**RECORDS TO USE**.
[Start of Attachment]

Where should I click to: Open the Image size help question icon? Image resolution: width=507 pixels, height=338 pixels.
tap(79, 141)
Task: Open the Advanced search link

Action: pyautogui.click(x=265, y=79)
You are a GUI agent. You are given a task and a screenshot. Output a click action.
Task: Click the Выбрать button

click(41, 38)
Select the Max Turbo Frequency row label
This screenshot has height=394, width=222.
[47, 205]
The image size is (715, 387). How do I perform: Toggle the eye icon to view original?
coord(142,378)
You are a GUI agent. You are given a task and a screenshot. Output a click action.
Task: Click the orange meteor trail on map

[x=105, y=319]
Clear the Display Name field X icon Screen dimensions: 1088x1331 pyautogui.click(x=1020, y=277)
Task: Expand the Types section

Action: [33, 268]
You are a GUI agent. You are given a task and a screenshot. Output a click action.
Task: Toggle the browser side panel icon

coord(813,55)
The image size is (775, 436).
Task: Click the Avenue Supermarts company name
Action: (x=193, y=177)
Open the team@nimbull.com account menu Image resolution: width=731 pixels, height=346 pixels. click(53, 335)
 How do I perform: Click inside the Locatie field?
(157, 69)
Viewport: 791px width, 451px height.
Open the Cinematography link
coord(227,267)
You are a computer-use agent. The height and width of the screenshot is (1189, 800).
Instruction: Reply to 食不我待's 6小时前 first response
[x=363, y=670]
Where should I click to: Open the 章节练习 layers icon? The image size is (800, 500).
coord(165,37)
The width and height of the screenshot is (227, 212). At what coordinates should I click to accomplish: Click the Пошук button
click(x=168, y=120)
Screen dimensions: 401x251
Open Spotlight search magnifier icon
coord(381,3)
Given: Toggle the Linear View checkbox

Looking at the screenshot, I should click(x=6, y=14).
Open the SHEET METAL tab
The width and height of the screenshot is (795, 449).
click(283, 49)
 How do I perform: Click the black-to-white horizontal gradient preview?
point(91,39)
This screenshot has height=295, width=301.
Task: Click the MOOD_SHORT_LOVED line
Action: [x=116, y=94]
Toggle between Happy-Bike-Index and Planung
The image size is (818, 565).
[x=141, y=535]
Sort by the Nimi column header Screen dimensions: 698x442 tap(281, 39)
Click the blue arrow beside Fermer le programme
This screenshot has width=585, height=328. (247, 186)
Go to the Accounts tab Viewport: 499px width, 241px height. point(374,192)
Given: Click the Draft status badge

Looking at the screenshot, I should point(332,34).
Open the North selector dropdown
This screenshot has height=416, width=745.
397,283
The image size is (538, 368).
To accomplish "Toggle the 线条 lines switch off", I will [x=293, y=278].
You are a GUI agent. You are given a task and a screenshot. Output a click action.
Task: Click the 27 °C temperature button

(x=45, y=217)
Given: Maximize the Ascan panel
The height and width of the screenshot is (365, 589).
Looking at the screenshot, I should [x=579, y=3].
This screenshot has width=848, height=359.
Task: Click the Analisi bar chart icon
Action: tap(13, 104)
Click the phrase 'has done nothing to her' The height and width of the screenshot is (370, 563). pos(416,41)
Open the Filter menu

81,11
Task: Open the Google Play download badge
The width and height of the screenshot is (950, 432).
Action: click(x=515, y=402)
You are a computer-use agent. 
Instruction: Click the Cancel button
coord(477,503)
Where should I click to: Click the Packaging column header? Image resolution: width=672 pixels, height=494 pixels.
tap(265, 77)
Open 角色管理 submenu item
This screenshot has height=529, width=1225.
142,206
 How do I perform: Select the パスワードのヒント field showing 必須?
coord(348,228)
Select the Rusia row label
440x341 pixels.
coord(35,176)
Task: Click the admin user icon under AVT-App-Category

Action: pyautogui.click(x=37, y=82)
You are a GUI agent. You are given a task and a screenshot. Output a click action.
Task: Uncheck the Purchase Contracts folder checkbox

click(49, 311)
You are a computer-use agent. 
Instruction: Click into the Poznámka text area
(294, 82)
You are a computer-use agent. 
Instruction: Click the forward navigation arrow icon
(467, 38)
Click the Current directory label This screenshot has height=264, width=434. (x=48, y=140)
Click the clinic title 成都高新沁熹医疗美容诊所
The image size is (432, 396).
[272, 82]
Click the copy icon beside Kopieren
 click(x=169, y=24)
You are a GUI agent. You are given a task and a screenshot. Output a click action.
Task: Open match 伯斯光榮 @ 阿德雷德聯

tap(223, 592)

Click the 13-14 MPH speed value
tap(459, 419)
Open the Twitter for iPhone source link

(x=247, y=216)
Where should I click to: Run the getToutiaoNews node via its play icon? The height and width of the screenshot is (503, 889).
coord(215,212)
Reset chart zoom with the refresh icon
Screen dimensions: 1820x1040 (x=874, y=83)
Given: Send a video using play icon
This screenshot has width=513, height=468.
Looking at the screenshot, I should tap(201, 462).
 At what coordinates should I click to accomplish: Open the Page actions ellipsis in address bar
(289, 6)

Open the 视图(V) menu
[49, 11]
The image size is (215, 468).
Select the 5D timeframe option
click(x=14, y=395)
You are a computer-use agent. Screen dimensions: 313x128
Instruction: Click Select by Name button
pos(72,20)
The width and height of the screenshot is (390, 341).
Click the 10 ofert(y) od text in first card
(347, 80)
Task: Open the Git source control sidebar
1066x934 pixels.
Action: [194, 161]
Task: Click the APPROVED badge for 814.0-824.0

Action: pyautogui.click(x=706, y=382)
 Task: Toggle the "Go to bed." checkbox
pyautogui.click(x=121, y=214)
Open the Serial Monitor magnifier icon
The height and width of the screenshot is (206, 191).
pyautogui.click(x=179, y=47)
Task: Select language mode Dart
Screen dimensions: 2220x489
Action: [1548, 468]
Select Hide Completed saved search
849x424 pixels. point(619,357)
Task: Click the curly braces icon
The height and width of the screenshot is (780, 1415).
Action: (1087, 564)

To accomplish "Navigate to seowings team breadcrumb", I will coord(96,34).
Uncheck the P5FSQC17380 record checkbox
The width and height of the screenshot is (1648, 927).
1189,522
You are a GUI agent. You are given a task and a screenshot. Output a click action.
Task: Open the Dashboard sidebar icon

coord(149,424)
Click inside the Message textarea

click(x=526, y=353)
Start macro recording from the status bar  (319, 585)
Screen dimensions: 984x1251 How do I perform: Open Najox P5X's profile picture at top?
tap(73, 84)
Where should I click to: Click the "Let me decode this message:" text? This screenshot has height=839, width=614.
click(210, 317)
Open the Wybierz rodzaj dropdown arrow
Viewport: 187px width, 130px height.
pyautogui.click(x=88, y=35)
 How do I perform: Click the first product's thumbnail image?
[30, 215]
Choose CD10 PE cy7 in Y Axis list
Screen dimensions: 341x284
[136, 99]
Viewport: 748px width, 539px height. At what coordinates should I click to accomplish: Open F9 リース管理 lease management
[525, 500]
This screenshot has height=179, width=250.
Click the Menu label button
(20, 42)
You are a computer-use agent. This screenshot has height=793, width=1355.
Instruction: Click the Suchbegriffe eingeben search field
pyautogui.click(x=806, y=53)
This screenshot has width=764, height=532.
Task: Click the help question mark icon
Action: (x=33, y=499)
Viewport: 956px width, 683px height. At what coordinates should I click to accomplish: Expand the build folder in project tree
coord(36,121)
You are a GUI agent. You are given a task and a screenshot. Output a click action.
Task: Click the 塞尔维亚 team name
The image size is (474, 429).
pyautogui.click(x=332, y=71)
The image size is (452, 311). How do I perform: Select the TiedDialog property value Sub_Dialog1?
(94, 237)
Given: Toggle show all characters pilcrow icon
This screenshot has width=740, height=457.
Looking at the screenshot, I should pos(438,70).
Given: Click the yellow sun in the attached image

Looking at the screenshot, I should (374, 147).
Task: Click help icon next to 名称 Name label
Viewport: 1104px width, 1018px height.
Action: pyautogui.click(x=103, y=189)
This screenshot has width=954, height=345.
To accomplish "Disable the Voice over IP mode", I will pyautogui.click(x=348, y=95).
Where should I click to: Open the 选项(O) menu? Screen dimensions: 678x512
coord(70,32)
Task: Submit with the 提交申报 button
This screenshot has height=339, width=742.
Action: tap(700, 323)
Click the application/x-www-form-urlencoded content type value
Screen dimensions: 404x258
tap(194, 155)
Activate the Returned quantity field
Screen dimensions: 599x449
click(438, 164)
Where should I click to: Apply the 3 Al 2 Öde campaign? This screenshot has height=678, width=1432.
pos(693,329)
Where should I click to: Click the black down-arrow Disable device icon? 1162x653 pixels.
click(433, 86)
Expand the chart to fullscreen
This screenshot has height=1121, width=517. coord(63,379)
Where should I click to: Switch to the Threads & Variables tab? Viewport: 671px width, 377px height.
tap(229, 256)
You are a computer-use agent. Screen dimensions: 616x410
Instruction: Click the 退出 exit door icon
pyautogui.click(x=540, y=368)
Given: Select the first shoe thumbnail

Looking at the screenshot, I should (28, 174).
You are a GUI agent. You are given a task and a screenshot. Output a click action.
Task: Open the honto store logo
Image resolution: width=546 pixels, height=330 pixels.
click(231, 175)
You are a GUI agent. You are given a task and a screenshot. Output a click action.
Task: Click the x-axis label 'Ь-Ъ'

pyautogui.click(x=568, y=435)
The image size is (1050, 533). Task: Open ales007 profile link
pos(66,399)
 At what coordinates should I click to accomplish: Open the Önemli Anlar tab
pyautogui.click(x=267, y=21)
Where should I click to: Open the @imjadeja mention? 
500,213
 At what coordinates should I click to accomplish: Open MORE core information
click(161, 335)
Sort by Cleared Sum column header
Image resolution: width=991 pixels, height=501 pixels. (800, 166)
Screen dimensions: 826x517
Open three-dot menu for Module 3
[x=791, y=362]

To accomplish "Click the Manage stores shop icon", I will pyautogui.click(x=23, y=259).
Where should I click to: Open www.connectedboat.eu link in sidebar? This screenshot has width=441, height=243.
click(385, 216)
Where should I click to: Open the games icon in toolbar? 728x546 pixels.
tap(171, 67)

[End of Attachment]

Using the data above, transcribe the lines that run from the line with "Sort by the" to the line with "Go to the Accounts", both ends kept, and output nothing else.

Sort by the Nimi column header Screen dimensions: 698x442 tap(281, 39)
Click the blue arrow beside Fermer le programme
This screenshot has width=585, height=328. (247, 186)
Go to the Accounts tab Viewport: 499px width, 241px height. point(374,192)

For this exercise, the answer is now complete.